When the line with "[button] (496, 39)" appears below, start repeating lines exactly, and keep going through the line with "Recommended Reading (831, 813)"; add nothing outside that span.

--- Records supplied ---

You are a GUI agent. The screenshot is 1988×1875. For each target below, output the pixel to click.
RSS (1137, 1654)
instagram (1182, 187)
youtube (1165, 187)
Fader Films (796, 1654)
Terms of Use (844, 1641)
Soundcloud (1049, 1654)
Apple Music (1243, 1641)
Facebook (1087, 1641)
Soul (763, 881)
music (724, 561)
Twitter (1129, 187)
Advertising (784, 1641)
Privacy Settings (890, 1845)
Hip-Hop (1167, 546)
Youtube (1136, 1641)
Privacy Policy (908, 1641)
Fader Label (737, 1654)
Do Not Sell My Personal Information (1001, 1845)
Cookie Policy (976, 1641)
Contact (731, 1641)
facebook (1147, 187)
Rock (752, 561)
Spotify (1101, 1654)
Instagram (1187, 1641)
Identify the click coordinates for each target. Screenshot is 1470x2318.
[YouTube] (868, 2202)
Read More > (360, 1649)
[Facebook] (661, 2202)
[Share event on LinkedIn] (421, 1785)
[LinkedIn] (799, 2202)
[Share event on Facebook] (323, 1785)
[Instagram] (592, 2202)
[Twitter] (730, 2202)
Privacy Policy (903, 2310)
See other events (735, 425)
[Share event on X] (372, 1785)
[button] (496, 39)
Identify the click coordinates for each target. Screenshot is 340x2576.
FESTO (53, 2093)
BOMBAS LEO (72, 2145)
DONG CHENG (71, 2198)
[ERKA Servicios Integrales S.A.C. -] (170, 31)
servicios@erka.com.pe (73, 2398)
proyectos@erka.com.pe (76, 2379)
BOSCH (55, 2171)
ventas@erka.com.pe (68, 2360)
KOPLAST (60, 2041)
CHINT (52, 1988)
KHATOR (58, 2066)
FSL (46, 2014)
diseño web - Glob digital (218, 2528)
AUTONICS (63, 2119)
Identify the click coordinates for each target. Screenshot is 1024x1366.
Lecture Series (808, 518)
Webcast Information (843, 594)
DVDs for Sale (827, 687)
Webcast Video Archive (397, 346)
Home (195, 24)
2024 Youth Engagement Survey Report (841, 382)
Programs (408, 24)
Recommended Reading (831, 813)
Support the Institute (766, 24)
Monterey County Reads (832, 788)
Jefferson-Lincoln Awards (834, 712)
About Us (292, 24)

---

### Answer to the problem
[button] (496, 39)
Identify the click coordinates for each target. Screenshot is 340x2576.
FESTO (53, 2093)
BOMBAS LEO (72, 2145)
DONG CHENG (71, 2198)
[ERKA Servicios Integrales S.A.C. -] (170, 31)
servicios@erka.com.pe (73, 2398)
proyectos@erka.com.pe (76, 2379)
BOSCH (55, 2171)
ventas@erka.com.pe (68, 2360)
KOPLAST (60, 2041)
CHINT (52, 1988)
KHATOR (58, 2066)
FSL (46, 2014)
diseño web - Glob digital (218, 2528)
AUTONICS (63, 2119)
Identify the click coordinates for each target. Screenshot is 1024x1366.
Lecture Series (808, 518)
Webcast Information (843, 594)
DVDs for Sale (827, 687)
Webcast Video Archive (397, 346)
Home (195, 24)
2024 Youth Engagement Survey Report (841, 382)
Programs (408, 24)
Recommended Reading (831, 813)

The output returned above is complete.